Posted by Shelby_Hall on Oct 27, 2010 3:40:44 PM

I continually hear couples, authors, speakers and marriage experts say that successful marriages don’t avoid conflict, they just learn to fight a “good fight.” A “good fight” including the use of “I” statements, showing your husband respect even in the midst of a confrontation, using the right tone of voice, and listening before speaking (just to name a few of the “good fight” techniques I have heard).

 

Even while putting these concepts into practice, repeatedly things would not end well after a conflict with my husband; I would confront him about an issue we needed to discuss and in doing so, he would feel like a failure as a husband.

 

Last week, I was debating the thought of addressing some issues with Charlie—specifically the idea that I would like for him to outwardly express his love for me. The last thing I wanted to do was allude that he was a failure by bringing these issues up, but I knew this conversation needed to take place for us to continue thriving in our marriage. At the end of our talk, Charlie smiled, hugged me, and told me “That was the best confrontation we have ever had!” I grabbed a pen and we immediately recounted what steps we took so we could repeat them in the future.

DATA FOR THE TASK ->
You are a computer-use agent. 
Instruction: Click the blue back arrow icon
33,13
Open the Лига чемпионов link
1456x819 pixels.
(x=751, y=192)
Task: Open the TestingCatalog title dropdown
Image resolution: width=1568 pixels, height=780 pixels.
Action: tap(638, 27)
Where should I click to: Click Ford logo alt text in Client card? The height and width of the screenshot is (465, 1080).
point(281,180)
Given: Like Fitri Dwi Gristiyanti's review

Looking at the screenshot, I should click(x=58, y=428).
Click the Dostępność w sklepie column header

INSTRUCTIONS ->
1. In the marriage conflict post, why did the writer and Charlie write down the steps they had taken right after their talk?
2. Put the records from the line with "Given: Like Fitri Dwi Gristiyanti's review" through the end of the records into a Markdown table with the columns Row and Line, leaving out blank lines.

ANSWERS PROVIDED ->
1. They recounted the steps right away so they could repeat them in future confrontations. Charlie had called that talk "the best confrontation we have ever had!"

2.
| Row | Line |
|---|---|
| 1 | Given: Like Fitri Dwi Gristiyanti's review |
| 2 | Looking at the screenshot, I should click(x=58, y=428). |
| 3 | Click the Dostępność w sklepie column header |